- Exercise aim -
The records below hold pictures; please leave those out and retype the rest exactly.
★ ★ ★ ★
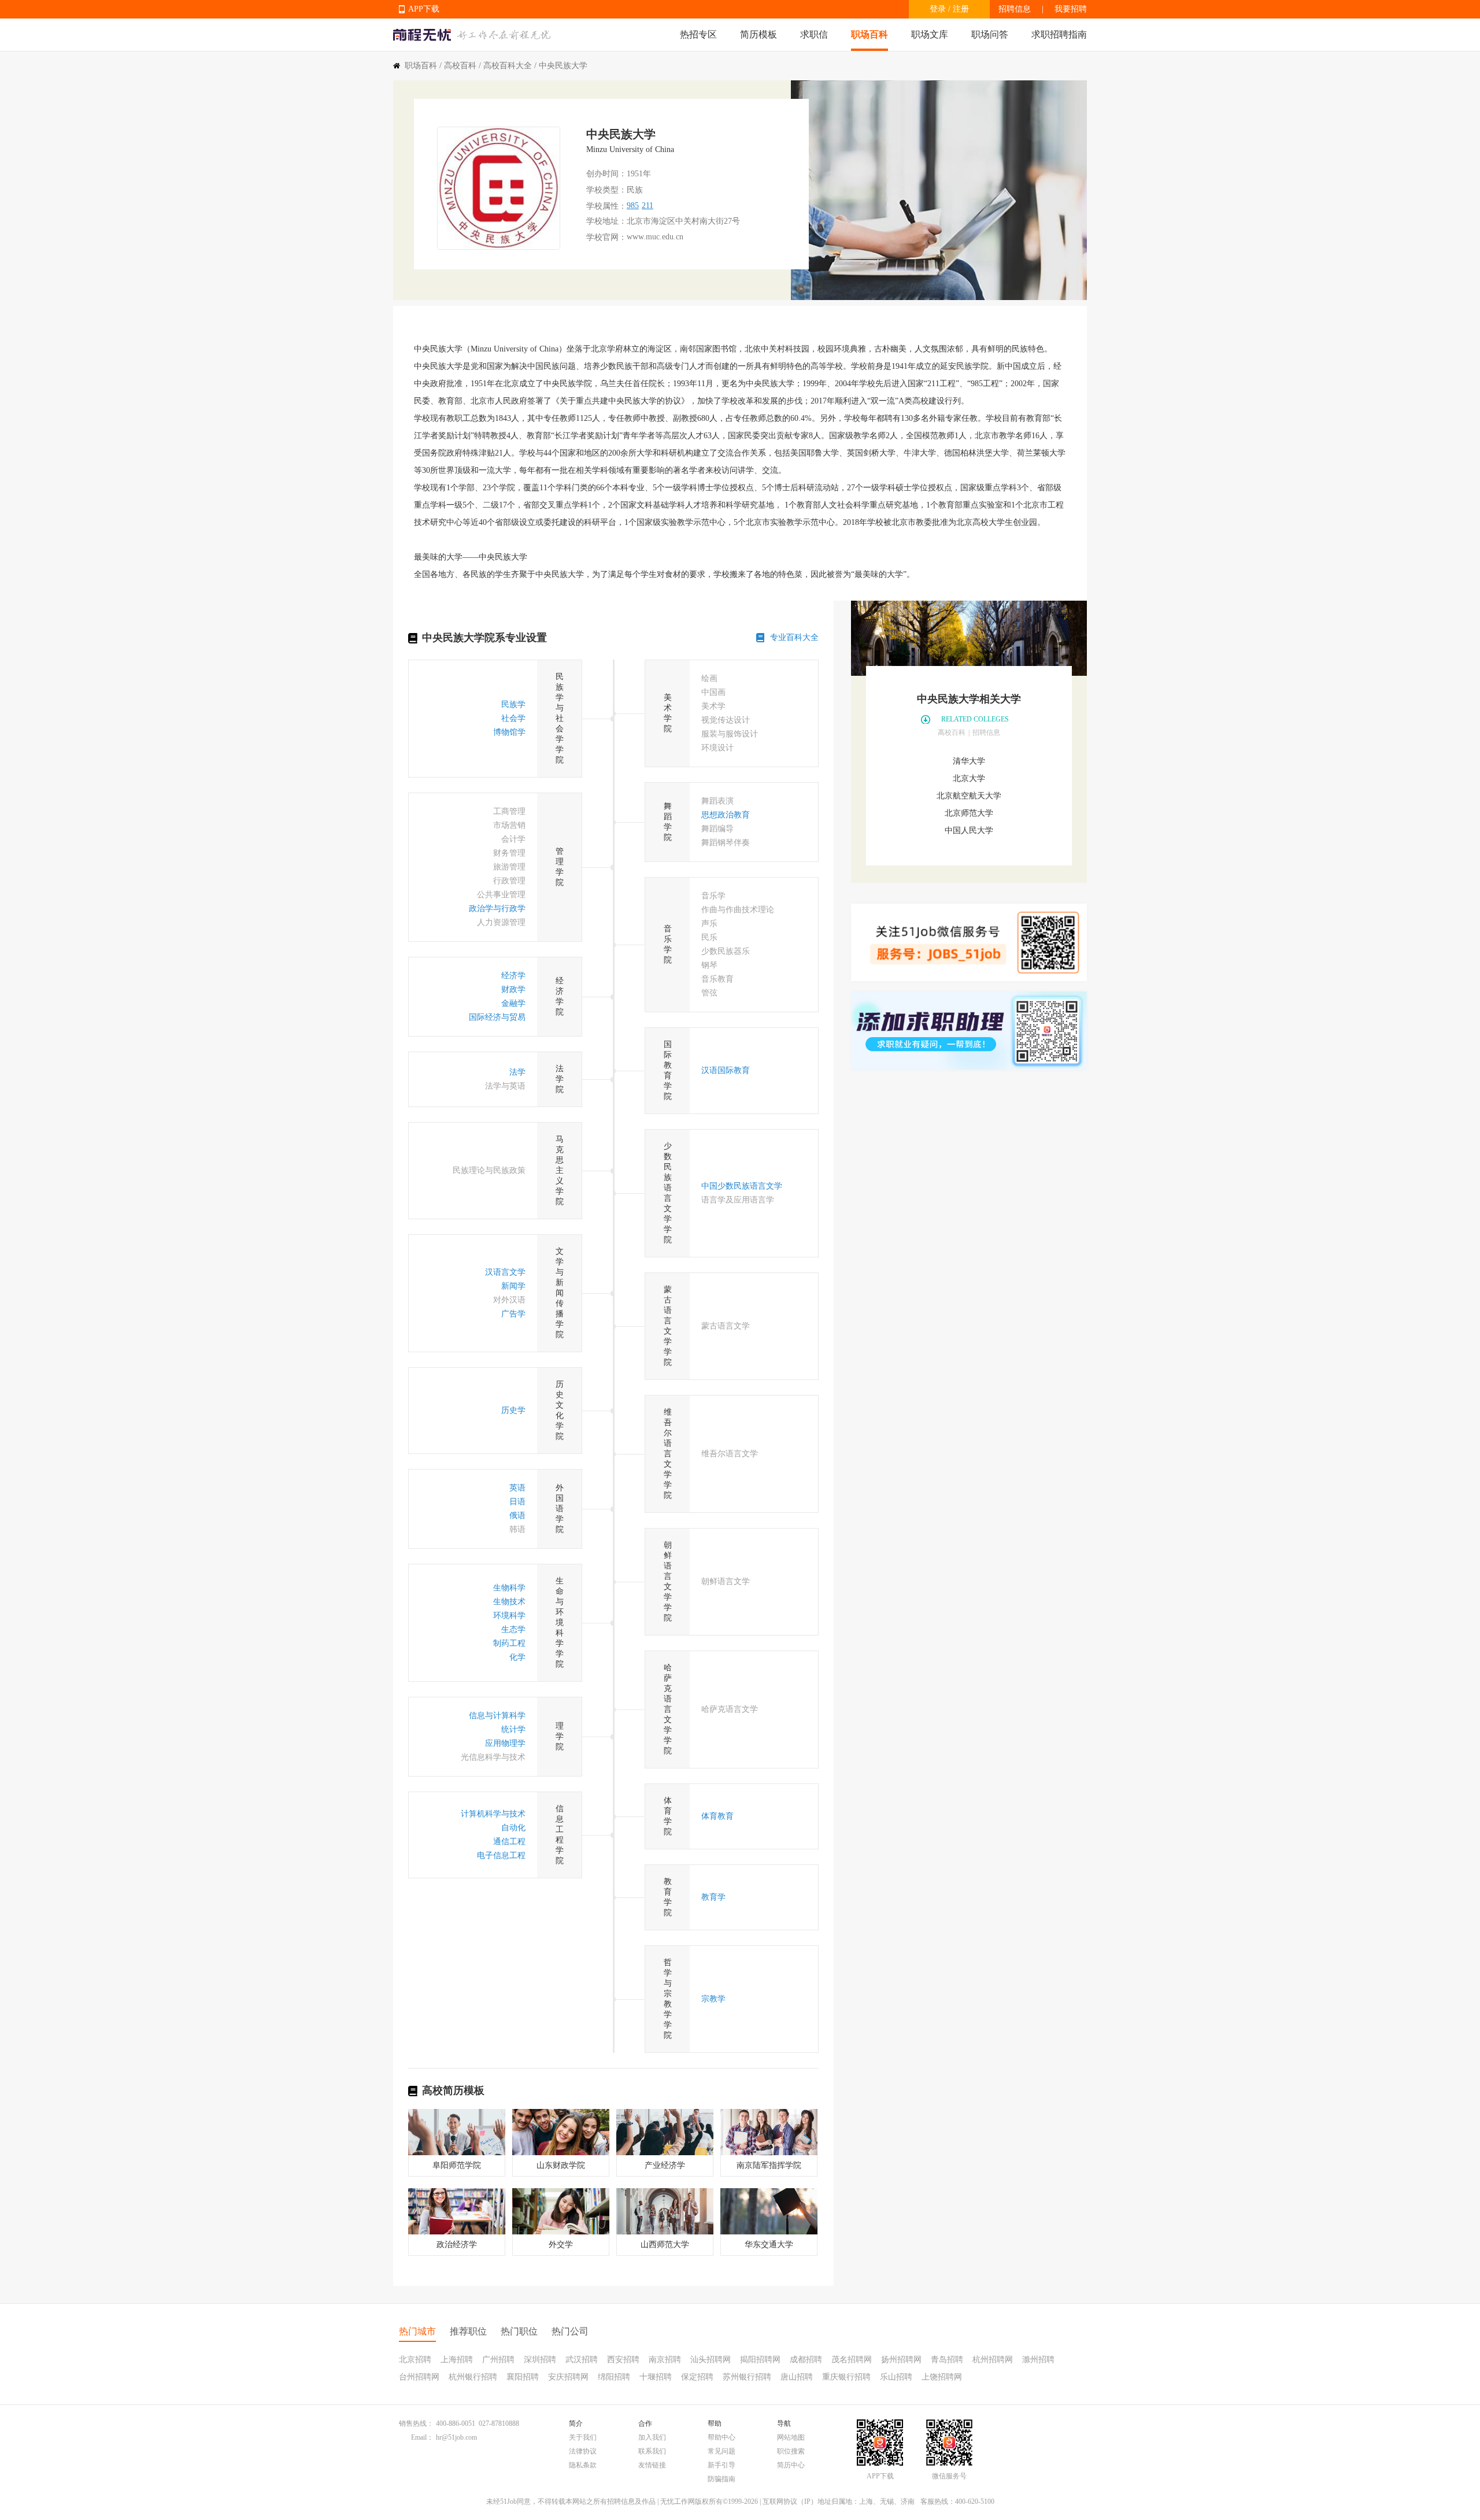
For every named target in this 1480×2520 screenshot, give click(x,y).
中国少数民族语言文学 (741, 1186)
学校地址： (606, 221)
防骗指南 (721, 2479)
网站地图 (791, 2437)
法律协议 (583, 2451)
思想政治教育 (725, 815)
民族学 (513, 704)
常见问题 (721, 2451)
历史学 (513, 1410)
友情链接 (652, 2465)
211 (647, 205)
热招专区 (698, 34)
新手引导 (721, 2465)
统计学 (513, 1729)
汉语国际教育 (725, 1070)
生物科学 (509, 1587)
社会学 (513, 718)
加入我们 (652, 2437)
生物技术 (509, 1601)
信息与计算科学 (497, 1715)
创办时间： (606, 173)
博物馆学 (509, 732)
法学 (517, 1072)
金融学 (513, 1003)
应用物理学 (505, 1743)
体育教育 (717, 1816)
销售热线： (416, 2423)
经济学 (513, 975)
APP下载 (423, 9)
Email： (422, 2437)
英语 (517, 1487)
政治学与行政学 (497, 908)
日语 (517, 1501)
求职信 (814, 34)
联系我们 (652, 2451)
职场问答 (989, 34)
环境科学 (509, 1615)
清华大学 (969, 761)
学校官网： (606, 237)
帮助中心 (721, 2437)
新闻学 (513, 1286)
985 (633, 205)
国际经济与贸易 (497, 1017)
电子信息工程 (501, 1855)
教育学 (713, 1897)
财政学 (513, 989)
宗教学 (713, 1998)
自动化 (513, 1827)
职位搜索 (791, 2451)
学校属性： (606, 206)
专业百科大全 (794, 637)
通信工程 (509, 1841)
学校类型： (606, 190)
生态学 (513, 1629)
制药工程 (509, 1643)
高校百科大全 (507, 65)
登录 (938, 9)
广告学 (513, 1313)
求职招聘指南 (1059, 34)
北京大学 (969, 778)
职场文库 (929, 34)
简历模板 (758, 34)
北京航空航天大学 (969, 795)
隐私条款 (583, 2465)
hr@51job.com (456, 2437)
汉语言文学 (505, 1272)
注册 (961, 9)
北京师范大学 (969, 813)
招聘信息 (1014, 9)
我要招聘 (1070, 9)
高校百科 (460, 65)
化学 (517, 1657)
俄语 (517, 1515)
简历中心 (791, 2465)
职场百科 (869, 34)
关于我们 (583, 2437)
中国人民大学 (969, 830)
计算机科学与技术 (493, 1813)
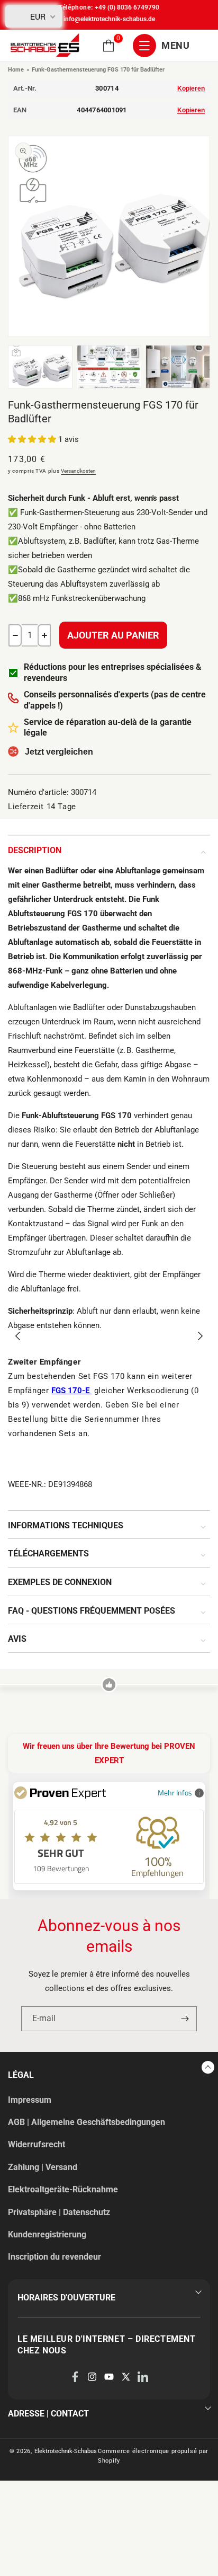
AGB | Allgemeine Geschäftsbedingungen (86, 2122)
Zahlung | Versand (42, 2167)
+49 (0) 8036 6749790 (127, 7)
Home (16, 69)
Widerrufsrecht (36, 2144)
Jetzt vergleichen (59, 751)
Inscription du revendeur (54, 2257)
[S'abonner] (184, 2018)
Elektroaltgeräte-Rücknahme (63, 2189)
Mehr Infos (175, 1792)
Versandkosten (78, 471)
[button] (108, 45)
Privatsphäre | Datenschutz (59, 2212)
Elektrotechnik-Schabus (65, 2451)
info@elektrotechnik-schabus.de (109, 19)
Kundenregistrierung (47, 2234)
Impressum (29, 2100)
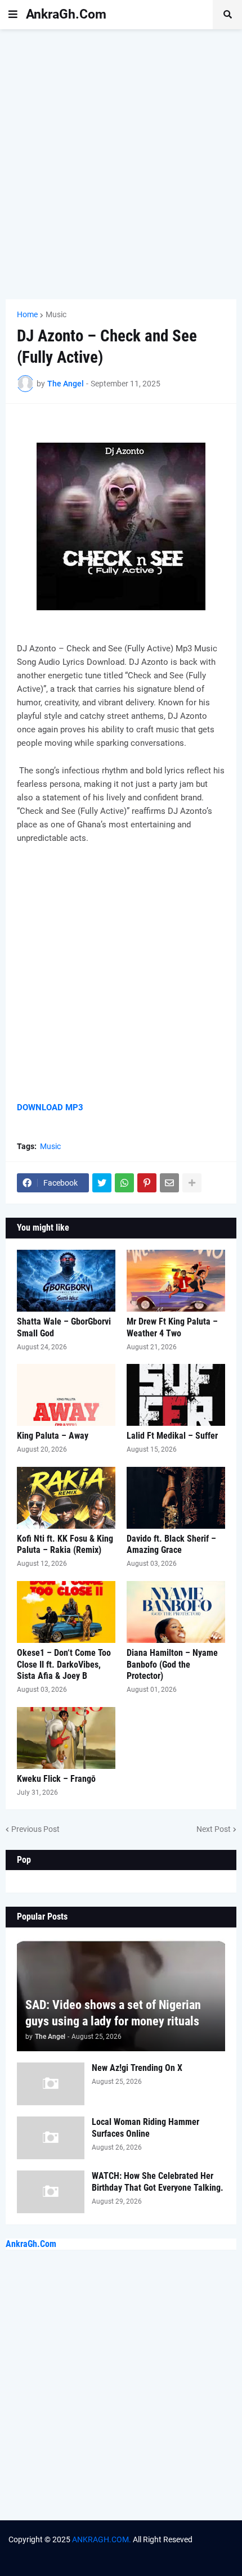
★ ★ ★ ★
- Reply -
For every named target in this 1480×2520 screenshot, give click(x,y).
中国少数民族语言文学 (741, 1186)
学校地址： (606, 221)
防骗指南 (721, 2479)
网站地图 (791, 2437)
法律协议 (583, 2451)
思想政治教育 (725, 815)
民族学 (513, 704)
常见问题 (721, 2451)
历史学 (513, 1410)
友情链接 (652, 2465)
211 (647, 205)
热招专区 (698, 34)
新手引导 (721, 2465)
统计学 (513, 1729)
汉语国际教育 (725, 1070)
生物科学 (509, 1587)
社会学 (513, 718)
加入我们 (652, 2437)
生物技术 (509, 1601)
信息与计算科学 (497, 1715)
创办时间： (606, 173)
博物馆学 (509, 732)
法学 (517, 1072)
金融学 (513, 1003)
应用物理学 (505, 1743)
体育教育 (717, 1816)
销售热线： (416, 2423)
经济学 (513, 975)
APP下载 (423, 9)
Email： (422, 2437)
英语 (517, 1487)
政治学与行政学 (497, 908)
日语 (517, 1501)
求职信 (814, 34)
联系我们 (652, 2451)
职场问答 (989, 34)
环境科学 (509, 1615)
清华大学 (969, 761)
学校官网： (606, 237)
帮助中心 (721, 2437)
新闻学 (513, 1286)
985 (633, 205)
国际经济与贸易 (497, 1017)
电子信息工程 (501, 1855)
教育学 (713, 1897)
财政学 (513, 989)
宗教学 (713, 1998)
自动化 (513, 1827)
职位搜索 (791, 2451)
学校属性： (606, 206)
专业百科大全 (794, 637)
通信工程 (509, 1841)
学校类型： (606, 190)
生态学 (513, 1629)
制药工程 (509, 1643)
高校百科大全 (507, 65)
登录 (938, 9)
广告学 (513, 1313)
求职招聘指南 (1059, 34)
北京大学 (969, 778)
职场文库 (929, 34)
简历模板 (758, 34)
北京航空航天大学 (969, 795)
隐私条款 (583, 2465)
hr@51job.com (456, 2437)
汉语言文学 (505, 1272)
注册 (961, 9)
北京师范大学 (969, 813)
招聘信息 (1014, 9)
我要招聘 (1070, 9)
高校百科 (460, 65)
化学 (517, 1657)
俄语 (517, 1515)
简历中心 (791, 2465)
职场百科 (869, 34)
关于我们 (583, 2437)
中国人民大学 (969, 830)
计算机科学与技术 (493, 1813)
AGB | Allgemeine Geschäftsbedingungen (86, 2122)
Zahlung | Versand (42, 2167)
+49 (0) 8036 6749790 (127, 7)
Home (16, 69)
Widerrufsrecht (36, 2144)
Jetzt vergleichen (59, 751)
Inscription du revendeur (54, 2257)
[S'abonner] (184, 2018)
Elektroaltgeräte-Rücknahme (63, 2189)
Mehr Infos (175, 1792)
Versandkosten (78, 471)
[button] (108, 45)
Privatsphäre | Datenschutz (59, 2212)
Elektrotechnik-Schabus (65, 2451)
info@elektrotechnik-schabus.de (109, 19)
Kundenregistrierung (47, 2234)
Impressum (29, 2100)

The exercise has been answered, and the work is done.